Da anni osserviamo nei social un copia e incolla spaventoso di contenuti che genera solamente rumore, con notizie e informazioni poco approfondite e molto simili l’una all’altra.
Cosa ci troverà di eccezionale in questi contenuti il tuo pubblico? I tuoi donatori? Poco, molto poco.
Se saremo certi che l’AI non sarà un produttore di contenuti clone allora potrà essere utile al lavoro del fundraising, altrimenti dovrai continuare a lavorare sodo per produrre contenuti “diversi, straordinari e affidabili” (e qui cito la newsletter di Skande che nel 2023 sarà con noi al Festival del Fundraising).
Vorrei concludere questo articolo sull’intelligenza artificiale e il fundraising con le parole di un grande cantante, Nick Cave: alcuni suoi fan gli hanno inviato dei testi di canzoni creati grazie a ChatGpt. Nick non ha apprezzato molto il testo in quanto, seppur ne vede una certa ispirazione, sottolinea come il testo di una canzone viene fuori dalla sofferenza, dalla complessità umana, stati emozionali che un algoritmo non sente. Scrivere richiede la personale umana di ognuno di noi.

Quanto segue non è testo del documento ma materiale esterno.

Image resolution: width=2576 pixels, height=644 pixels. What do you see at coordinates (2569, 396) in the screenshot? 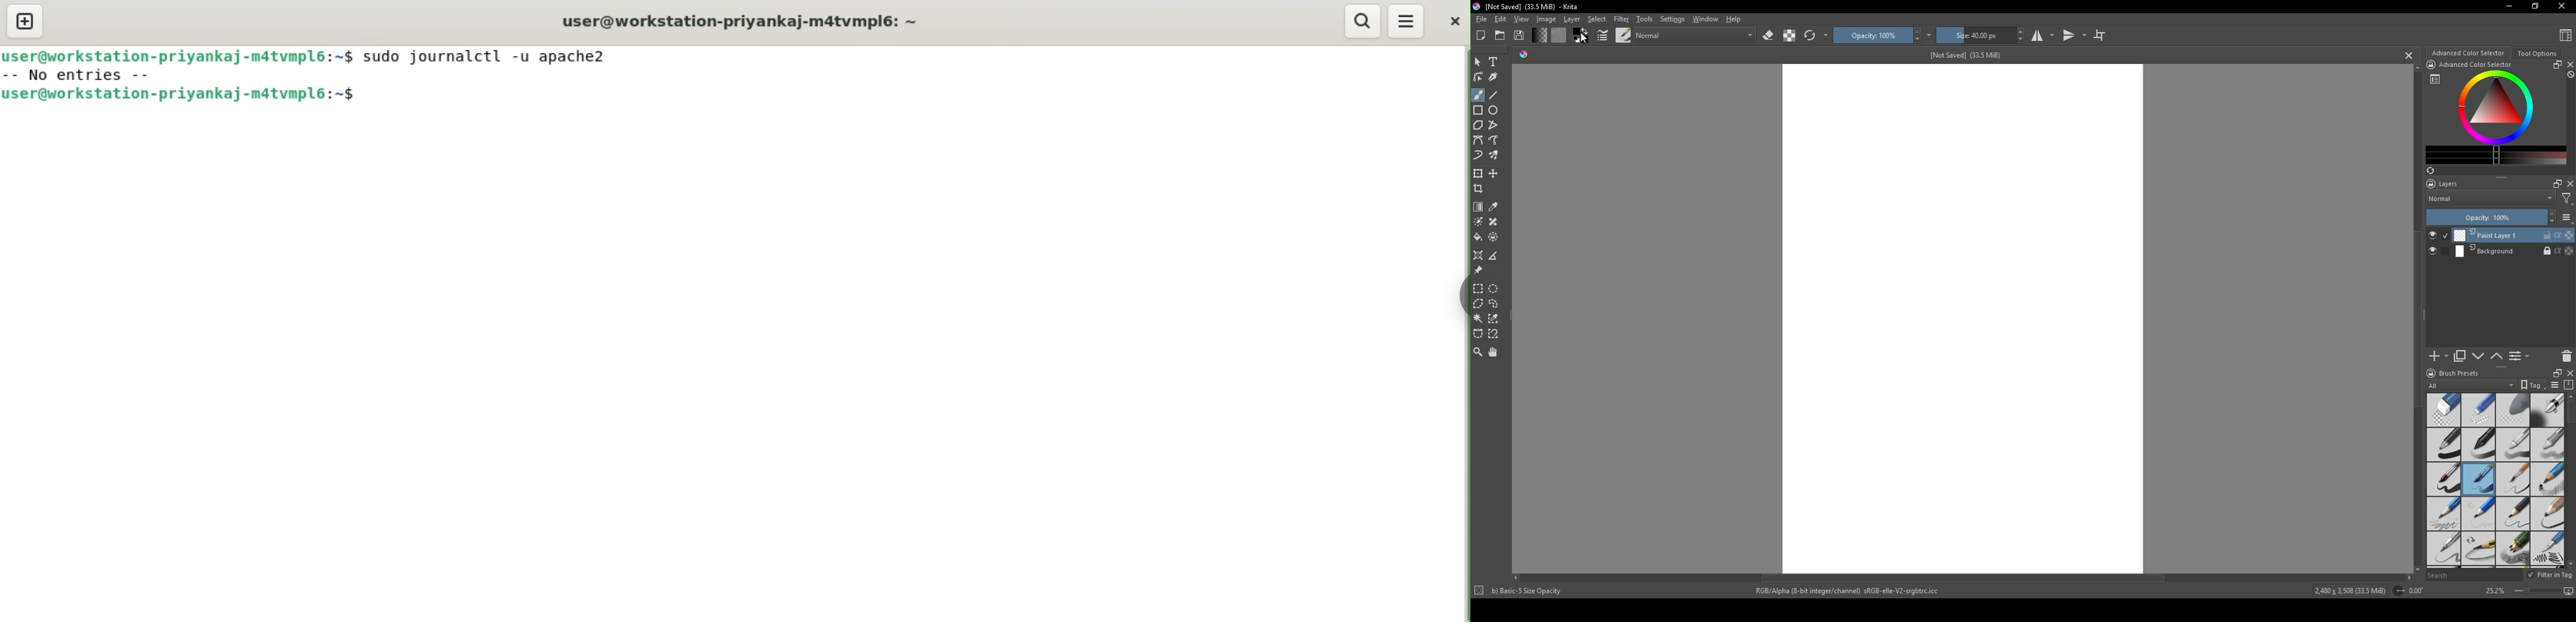
I see `scroll up` at bounding box center [2569, 396].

Scrive Nick sul suo sito: “Songs arise out of suffering, by which I mean they are predicated upon the complex, internal human struggle of creation and, well, as far as I know, algorithms don’t feel. Data doesn’t suffer.
It requires my humanness.”
Cambierà tutto dunque o non cambierà niente? L’importante è che come fundraiser non perdiamo la nostra parte più umana, vera e sensibile nel fare marketing e promozione a scapito del rapporto con il donatore.